Leon: I like that too. It’s almost like with video games like Zelda or something like that.
Kenzie: which i was just playing.
Leon: Where you have to discover different parts of the map, figure out where you’re going…
Kenzie: Oh my God. Yes. When this lights up this area, it’s like finding those new spaces and realizing we’ve reached the end of the map.
Leon: Have you done Breath of Wind?
Kenzie: Breath of the wind? Yes, I’m playing it for the third time
Leon: Oh my God.
Kenzie: Yeah, there’s something about, I mean, I think we’ve talked a lot about the idea of visuals and how much it plays into our creativity and I don’t think Zelda and games like that, or even games like that, but just like that world-building thing is so important to me in my life like i have an escape that feels very immersive its the reason i think when we first got into the studio we wanted to see or like the video watch the visual as we make the number.
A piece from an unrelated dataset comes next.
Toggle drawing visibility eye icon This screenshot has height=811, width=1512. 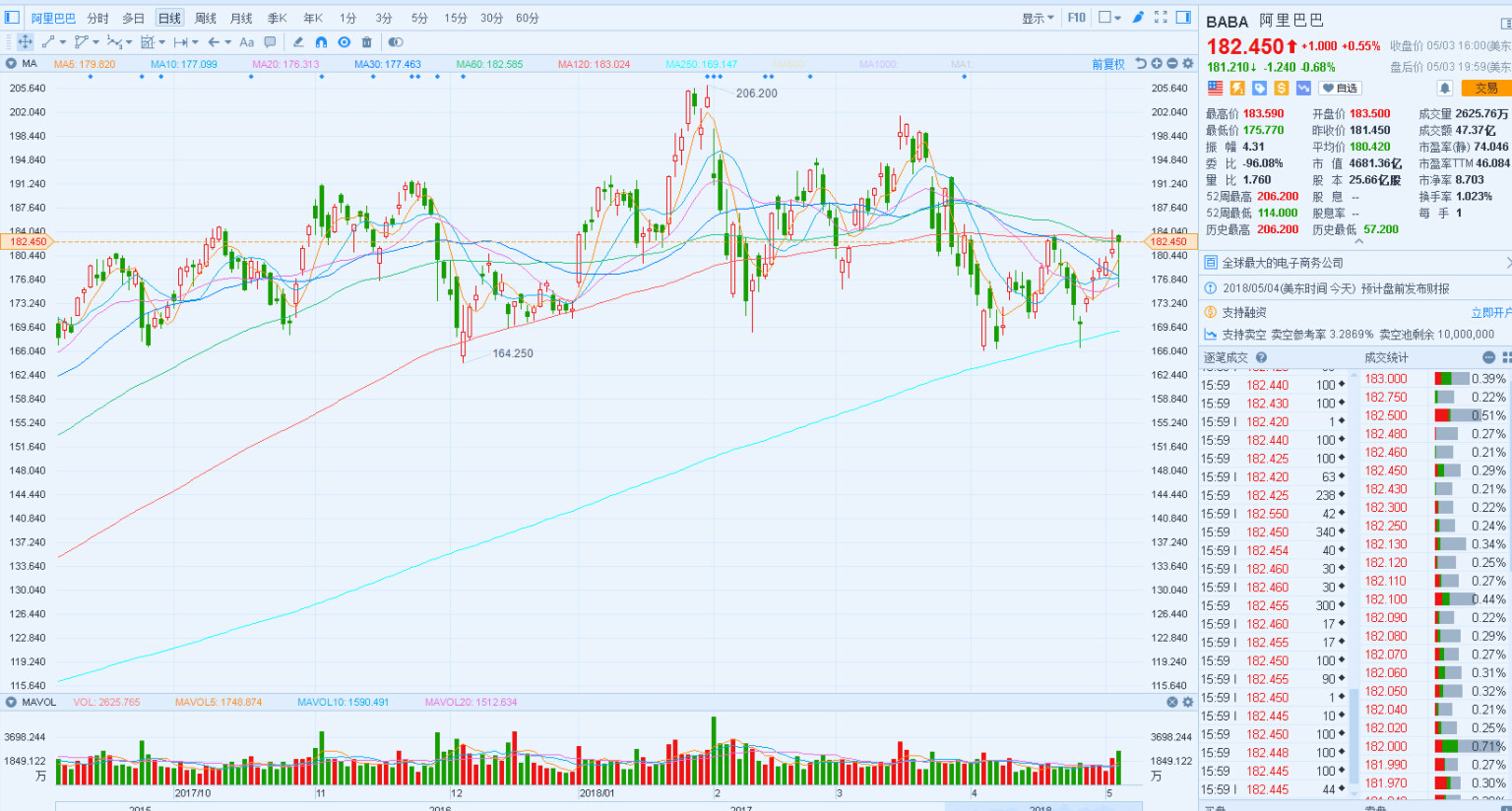point(345,42)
Leon: You show people your reality?
Kenzie: Yeah, and I think I just, I don’t want to say I preferred an alternate reality, but I find it absolutely beneficial to live in those spaces like.
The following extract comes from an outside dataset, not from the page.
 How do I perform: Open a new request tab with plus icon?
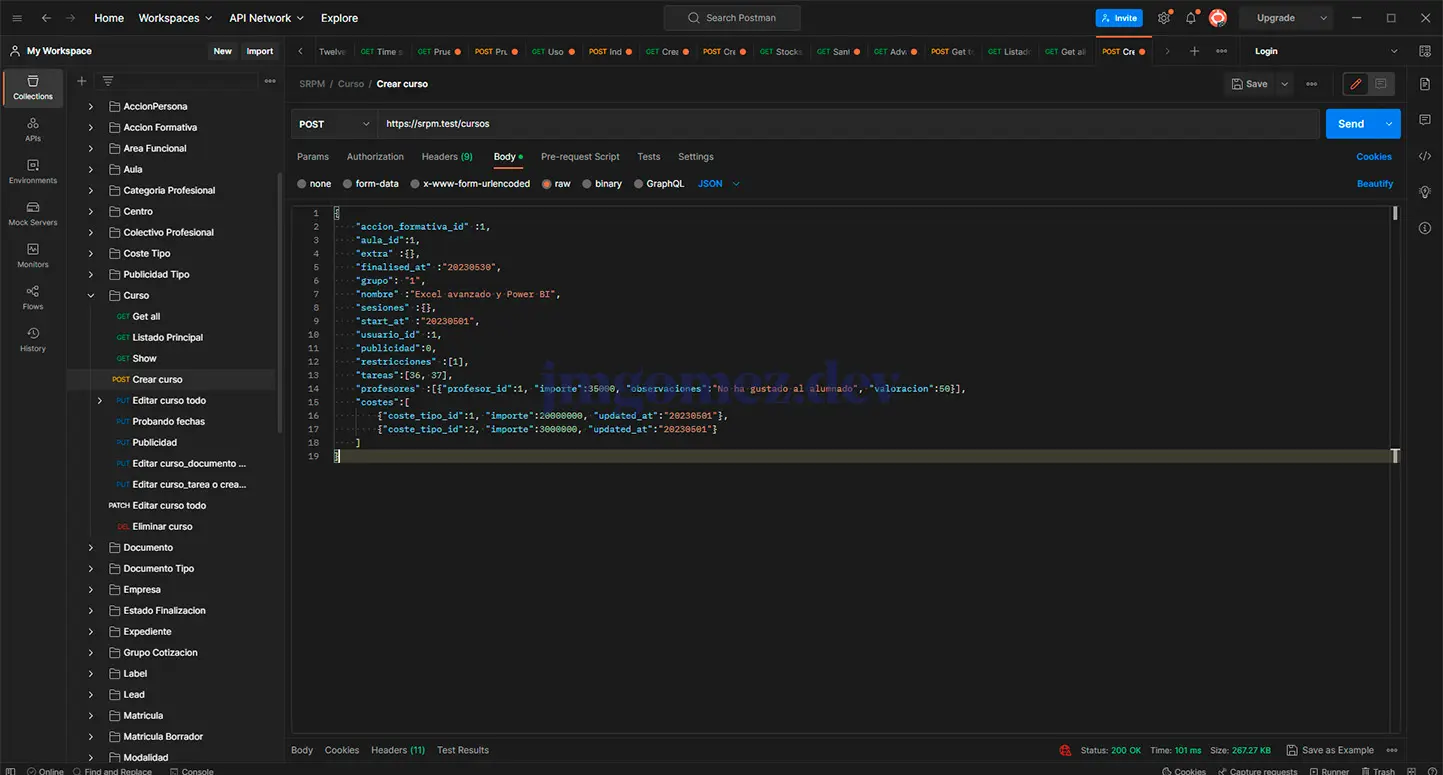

Leon: Not all answers live in the real world.
Kenzie: No.
Leon: More questions can be answered in other spaces that don’t live right in front of you.
Kenzie: All the way. What is my question to you, what is that world to you? For me, it’s probably Zelda, among a few other things. What is the world you enter when you need to tap a little?
Leon: Do you mean in terms of distraction or inspiration?
Kenzie: Maybe both
Leon: Interesting. I don’t know. I can’t choose, I can’t think of anyone I would pick up or watch, I think it really comes out of my own head.
Kenzie: That is cool. That’s really cool.
Leon: But I can’t always find it. I know I’ve found it when I hear a sound. The other day I was sitting here, I was just going through some presets of new soft synths, but I was trying to figure out which ones are cool, and I came up with one and playing the chord sounded cool, and it was, it was a patch with a lot of movement in it, and the longer you held the chord, the more movement, the more modulation in the frequencies and the arpeggios would take place, and I just sat there and I just started moving my hands around the keyboard, and you just know never really what it is or when or why, but you know when it happens, because you just kinda feel it, it sounds so unbelievably cliche, and i’d love to be able to describe that feeling or that place, it’s not agree that I close my eyes. I am very aware of my surroundings, but I am not there.
Kenzie: Fresh jumping
Leon: What is that?
Kenzie: It’s in everything, everywhere at once?
Leon: Oh yeah. Right.
Kenzie: But it’s also now been invented on TikTok by kids who have decided it’s a condition, that sounds really bad of me to say I’m being cancelled.